:: The request ::
Copy everything below from the line containing "Click the castle icon near the green field" down to the line containing "coord(690,117)", both of those lines included, character for character.

:: Given data ::
▼
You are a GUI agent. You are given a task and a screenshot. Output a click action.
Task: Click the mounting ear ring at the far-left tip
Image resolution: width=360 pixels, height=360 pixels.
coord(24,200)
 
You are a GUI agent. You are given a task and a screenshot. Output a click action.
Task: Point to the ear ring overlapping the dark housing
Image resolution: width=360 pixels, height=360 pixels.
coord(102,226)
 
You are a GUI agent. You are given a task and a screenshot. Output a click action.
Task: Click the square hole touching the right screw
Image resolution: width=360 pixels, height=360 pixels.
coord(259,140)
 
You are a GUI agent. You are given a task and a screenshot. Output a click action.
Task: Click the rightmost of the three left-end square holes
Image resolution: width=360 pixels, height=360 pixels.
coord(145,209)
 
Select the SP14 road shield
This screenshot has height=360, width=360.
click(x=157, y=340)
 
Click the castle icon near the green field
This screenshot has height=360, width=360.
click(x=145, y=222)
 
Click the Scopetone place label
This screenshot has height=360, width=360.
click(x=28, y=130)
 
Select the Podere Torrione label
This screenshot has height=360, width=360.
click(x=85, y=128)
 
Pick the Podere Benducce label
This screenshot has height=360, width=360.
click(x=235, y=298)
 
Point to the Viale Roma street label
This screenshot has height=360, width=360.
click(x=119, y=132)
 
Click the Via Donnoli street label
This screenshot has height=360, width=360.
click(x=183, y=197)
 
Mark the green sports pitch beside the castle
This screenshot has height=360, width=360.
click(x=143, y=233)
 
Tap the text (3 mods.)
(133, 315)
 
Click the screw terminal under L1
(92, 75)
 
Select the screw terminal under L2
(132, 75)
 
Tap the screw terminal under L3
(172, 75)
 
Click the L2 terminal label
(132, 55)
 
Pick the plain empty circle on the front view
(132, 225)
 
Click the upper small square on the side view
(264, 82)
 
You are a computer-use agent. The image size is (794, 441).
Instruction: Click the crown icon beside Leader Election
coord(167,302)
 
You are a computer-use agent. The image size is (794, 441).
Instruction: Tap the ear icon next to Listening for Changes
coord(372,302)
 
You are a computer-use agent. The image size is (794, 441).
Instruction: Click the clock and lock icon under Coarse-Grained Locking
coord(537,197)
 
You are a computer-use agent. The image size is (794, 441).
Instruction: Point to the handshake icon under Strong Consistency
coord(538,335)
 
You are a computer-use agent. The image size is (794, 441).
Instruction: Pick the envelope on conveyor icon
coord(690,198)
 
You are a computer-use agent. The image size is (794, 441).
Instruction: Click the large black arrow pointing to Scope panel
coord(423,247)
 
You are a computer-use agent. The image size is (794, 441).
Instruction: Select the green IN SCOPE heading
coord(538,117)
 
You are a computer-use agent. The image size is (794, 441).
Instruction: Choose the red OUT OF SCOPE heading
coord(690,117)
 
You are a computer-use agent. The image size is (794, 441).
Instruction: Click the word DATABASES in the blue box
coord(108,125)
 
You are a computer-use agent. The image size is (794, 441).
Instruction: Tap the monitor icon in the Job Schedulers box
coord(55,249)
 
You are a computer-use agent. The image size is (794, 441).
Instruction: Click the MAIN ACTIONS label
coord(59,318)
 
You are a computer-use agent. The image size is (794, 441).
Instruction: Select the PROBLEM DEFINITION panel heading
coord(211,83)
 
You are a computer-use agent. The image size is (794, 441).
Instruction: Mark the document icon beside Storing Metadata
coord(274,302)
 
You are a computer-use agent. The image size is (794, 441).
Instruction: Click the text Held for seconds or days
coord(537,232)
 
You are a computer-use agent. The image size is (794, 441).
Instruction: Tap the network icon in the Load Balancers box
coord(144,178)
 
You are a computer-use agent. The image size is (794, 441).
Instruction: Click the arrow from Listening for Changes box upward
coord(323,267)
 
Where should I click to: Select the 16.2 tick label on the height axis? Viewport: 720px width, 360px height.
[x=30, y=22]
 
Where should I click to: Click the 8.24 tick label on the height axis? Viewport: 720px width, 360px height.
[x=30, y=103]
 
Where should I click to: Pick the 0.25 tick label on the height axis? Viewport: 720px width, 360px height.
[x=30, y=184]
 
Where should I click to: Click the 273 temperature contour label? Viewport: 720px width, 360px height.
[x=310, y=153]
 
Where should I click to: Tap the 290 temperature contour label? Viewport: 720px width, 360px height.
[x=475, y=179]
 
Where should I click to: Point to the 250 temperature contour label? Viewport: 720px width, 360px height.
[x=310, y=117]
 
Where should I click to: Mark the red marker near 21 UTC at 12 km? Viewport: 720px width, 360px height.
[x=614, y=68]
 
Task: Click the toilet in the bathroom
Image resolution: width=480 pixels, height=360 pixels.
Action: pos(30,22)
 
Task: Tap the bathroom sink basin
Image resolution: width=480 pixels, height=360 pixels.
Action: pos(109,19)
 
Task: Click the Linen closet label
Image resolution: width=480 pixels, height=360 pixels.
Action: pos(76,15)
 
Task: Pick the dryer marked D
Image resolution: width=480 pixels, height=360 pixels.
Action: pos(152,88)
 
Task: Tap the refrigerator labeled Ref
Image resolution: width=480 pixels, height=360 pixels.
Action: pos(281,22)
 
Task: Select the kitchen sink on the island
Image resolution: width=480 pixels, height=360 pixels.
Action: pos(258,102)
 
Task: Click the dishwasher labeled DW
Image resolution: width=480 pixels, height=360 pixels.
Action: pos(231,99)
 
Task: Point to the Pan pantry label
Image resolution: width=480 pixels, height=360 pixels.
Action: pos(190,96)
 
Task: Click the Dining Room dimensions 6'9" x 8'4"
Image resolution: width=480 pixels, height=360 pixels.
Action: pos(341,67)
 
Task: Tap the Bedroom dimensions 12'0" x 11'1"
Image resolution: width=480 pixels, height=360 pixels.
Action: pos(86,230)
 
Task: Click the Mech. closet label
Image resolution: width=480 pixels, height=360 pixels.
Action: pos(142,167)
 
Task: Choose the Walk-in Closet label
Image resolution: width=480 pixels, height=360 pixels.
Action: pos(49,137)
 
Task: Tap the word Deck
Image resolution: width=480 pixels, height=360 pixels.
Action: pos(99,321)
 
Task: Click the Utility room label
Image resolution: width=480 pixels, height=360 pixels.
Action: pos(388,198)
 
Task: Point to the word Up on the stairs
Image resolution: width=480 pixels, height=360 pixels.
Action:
▲
:: Result ::
Click the castle icon near the green field
This screenshot has height=360, width=360.
click(x=145, y=222)
 
Click the Scopetone place label
This screenshot has height=360, width=360.
click(x=28, y=130)
 
Select the Podere Torrione label
This screenshot has height=360, width=360.
click(x=85, y=128)
 
Pick the Podere Benducce label
This screenshot has height=360, width=360.
click(x=235, y=298)
 
Point to the Viale Roma street label
This screenshot has height=360, width=360.
click(x=119, y=132)
 
Click the Via Donnoli street label
This screenshot has height=360, width=360.
click(x=183, y=197)
 
Mark the green sports pitch beside the castle
This screenshot has height=360, width=360.
click(x=143, y=233)
 
Tap the text (3 mods.)
(133, 315)
 
Click the screw terminal under L1
(92, 75)
 
Select the screw terminal under L2
(132, 75)
 
Tap the screw terminal under L3
(172, 75)
 
Click the L2 terminal label
(132, 55)
 
Pick the plain empty circle on the front view
(132, 225)
 
Click the upper small square on the side view
(264, 82)
 
You are a computer-use agent. The image size is (794, 441).
Instruction: Click the crown icon beside Leader Election
coord(167,302)
 
You are a computer-use agent. The image size is (794, 441).
Instruction: Tap the ear icon next to Listening for Changes
coord(372,302)
 
You are a computer-use agent. The image size is (794, 441).
Instruction: Click the clock and lock icon under Coarse-Grained Locking
coord(537,197)
 
You are a computer-use agent. The image size is (794, 441).
Instruction: Point to the handshake icon under Strong Consistency
coord(538,335)
 
You are a computer-use agent. The image size is (794, 441).
Instruction: Pick the envelope on conveyor icon
coord(690,198)
 
You are a computer-use agent. The image size is (794, 441).
Instruction: Click the large black arrow pointing to Scope panel
coord(423,247)
 
You are a computer-use agent. The image size is (794, 441).
Instruction: Select the green IN SCOPE heading
coord(538,117)
 
You are a computer-use agent. The image size is (794, 441).
Instruction: Choose the red OUT OF SCOPE heading
coord(690,117)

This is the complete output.